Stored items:

>>>

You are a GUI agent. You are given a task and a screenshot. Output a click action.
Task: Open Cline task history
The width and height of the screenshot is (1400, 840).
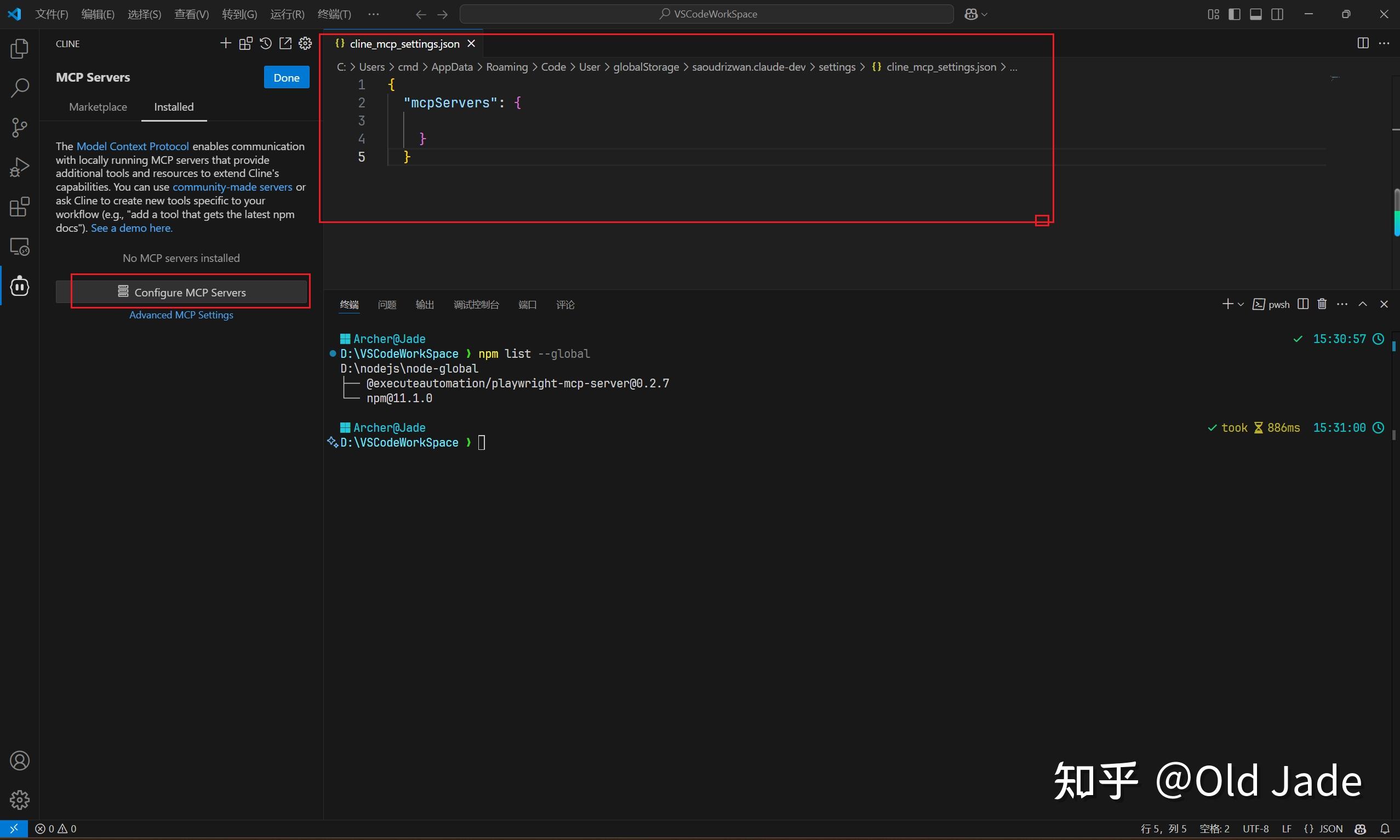click(265, 43)
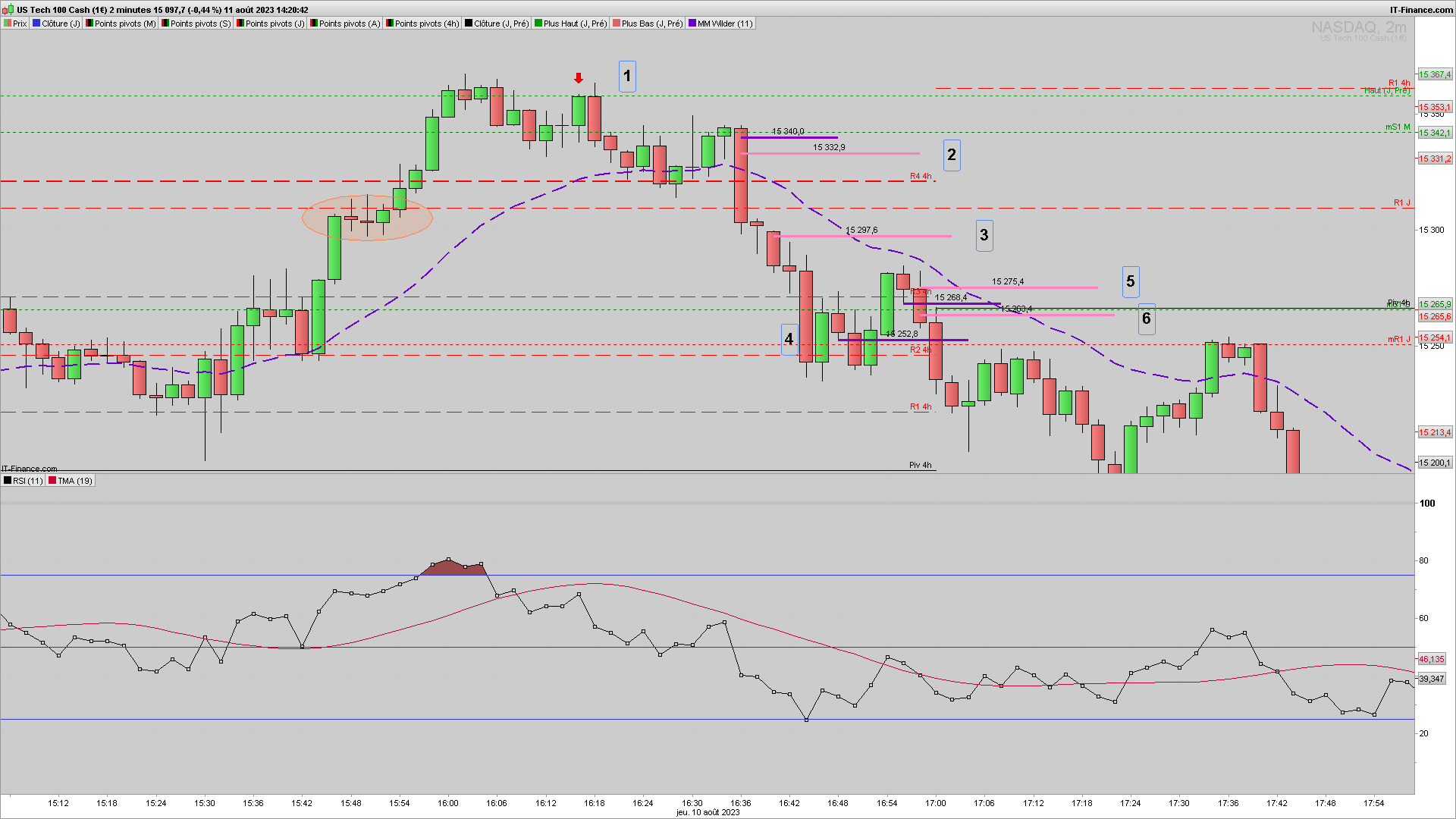Open MM Wilder (11) indicator settings

(x=724, y=24)
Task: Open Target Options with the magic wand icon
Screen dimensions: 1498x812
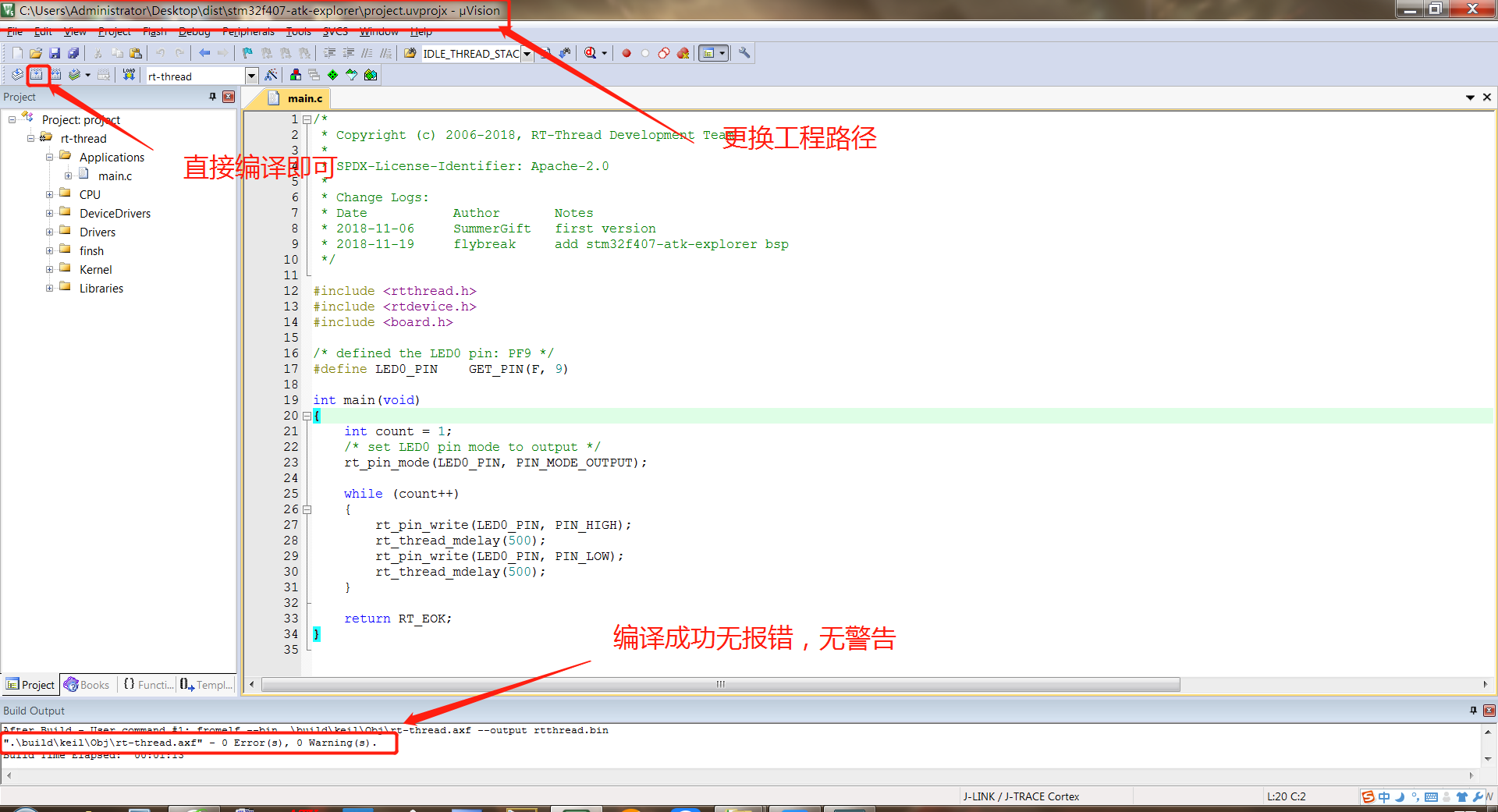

<<<

WHAT THE TASK REQUIRES: Exact copy, no pictures: write out all the records above.

EXERCISE ANSWER:
You are a GUI agent. You are given a task and a screenshot. Output a click action.
Task: Open Cline task history
The width and height of the screenshot is (1400, 840).
click(265, 43)
Open MM Wilder (11) indicator settings

(x=724, y=24)
Task: Open Target Options with the magic wand icon
Screen dimensions: 1498x812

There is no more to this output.